What to do: Find the "The height and" line in the records below and repeat it and every later line exactly, up to the last; do not include pictures.

Exercise data:
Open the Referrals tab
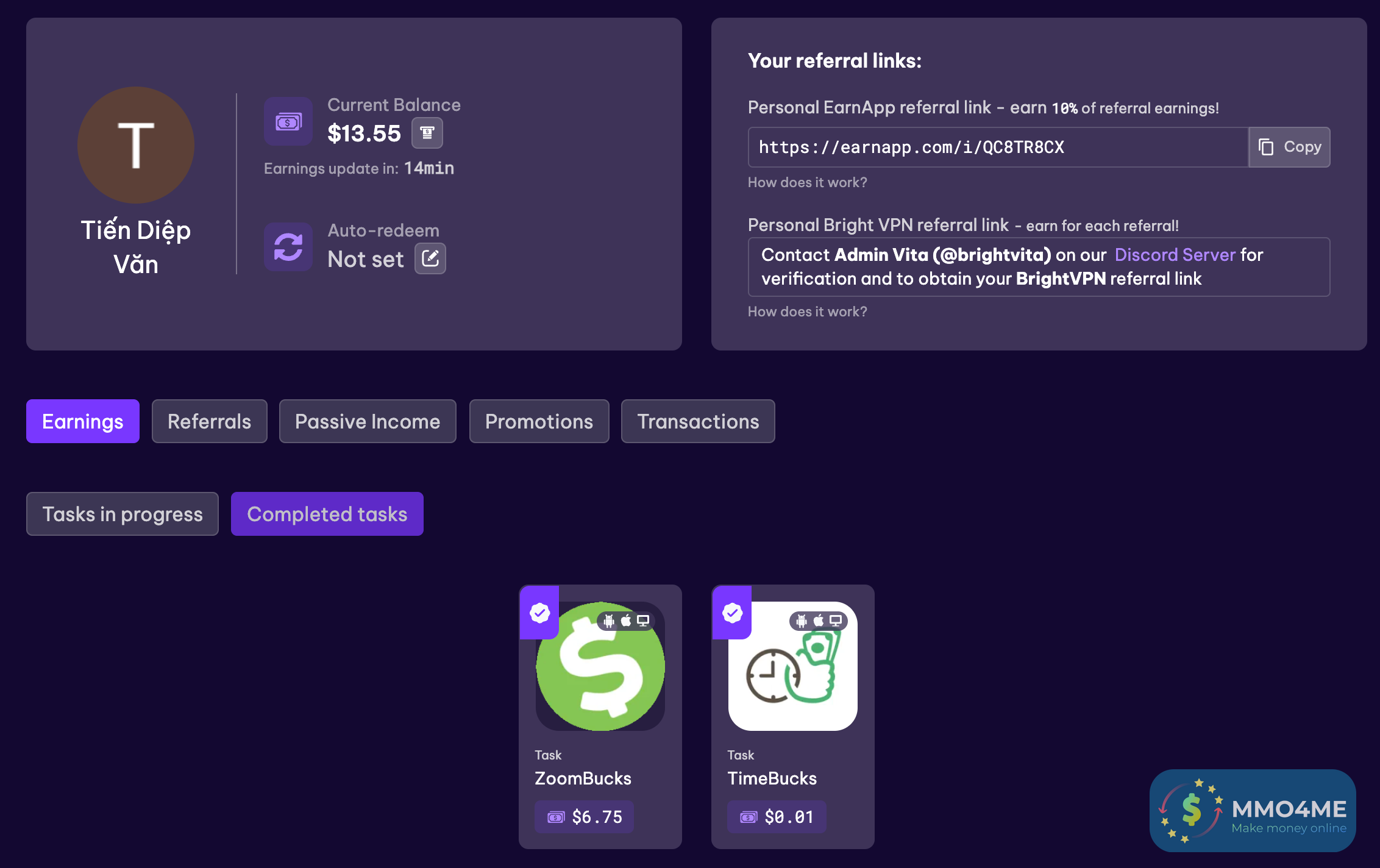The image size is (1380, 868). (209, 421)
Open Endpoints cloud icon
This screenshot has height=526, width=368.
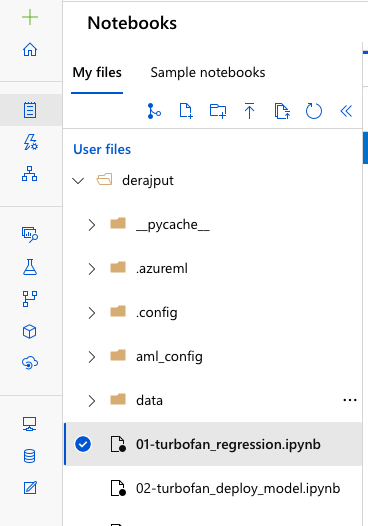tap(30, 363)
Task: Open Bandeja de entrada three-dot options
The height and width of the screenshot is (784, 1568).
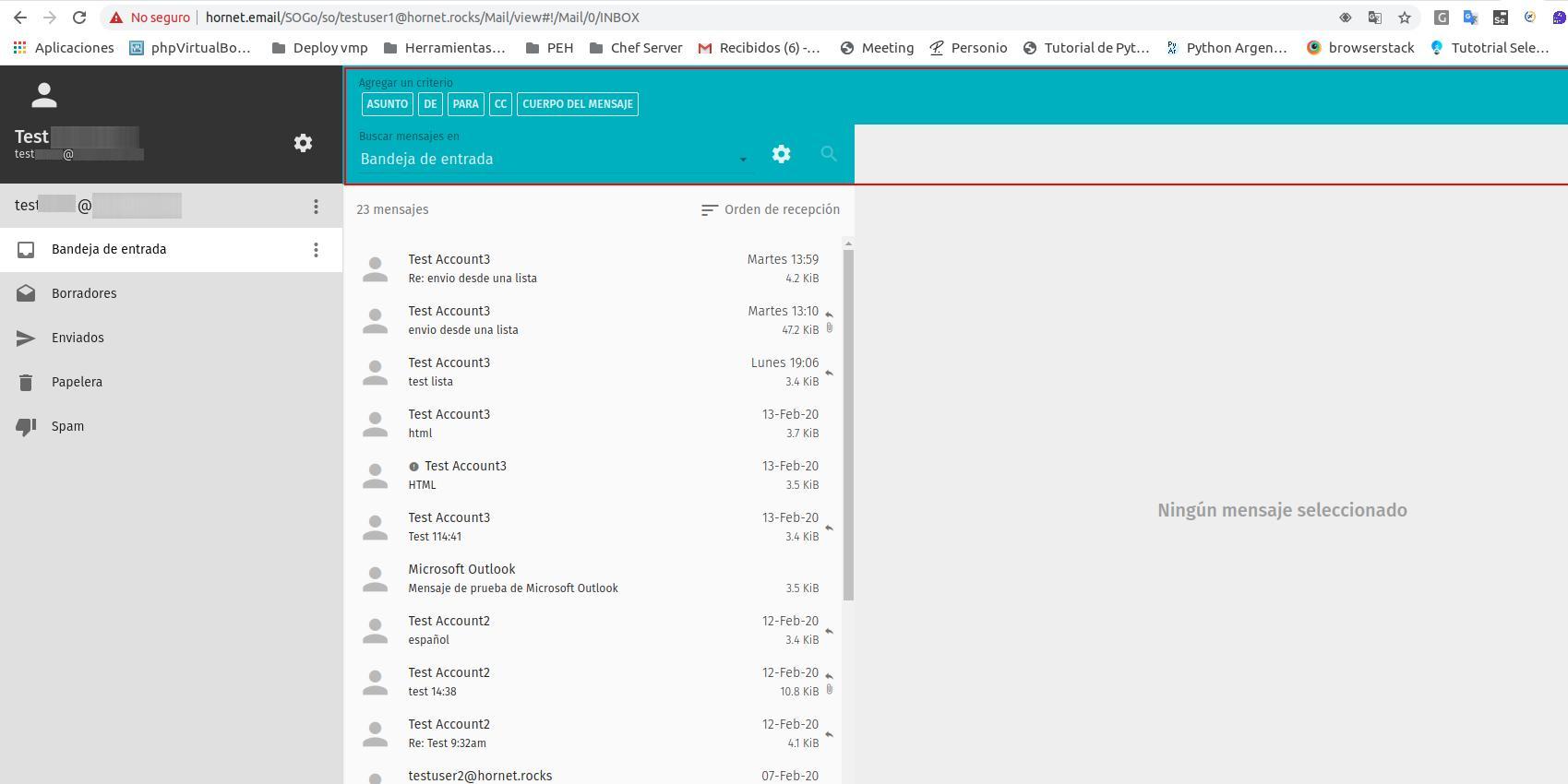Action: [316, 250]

Expected answer:
The height and width of the screenshot is (784, 1568).
Action: [316, 250]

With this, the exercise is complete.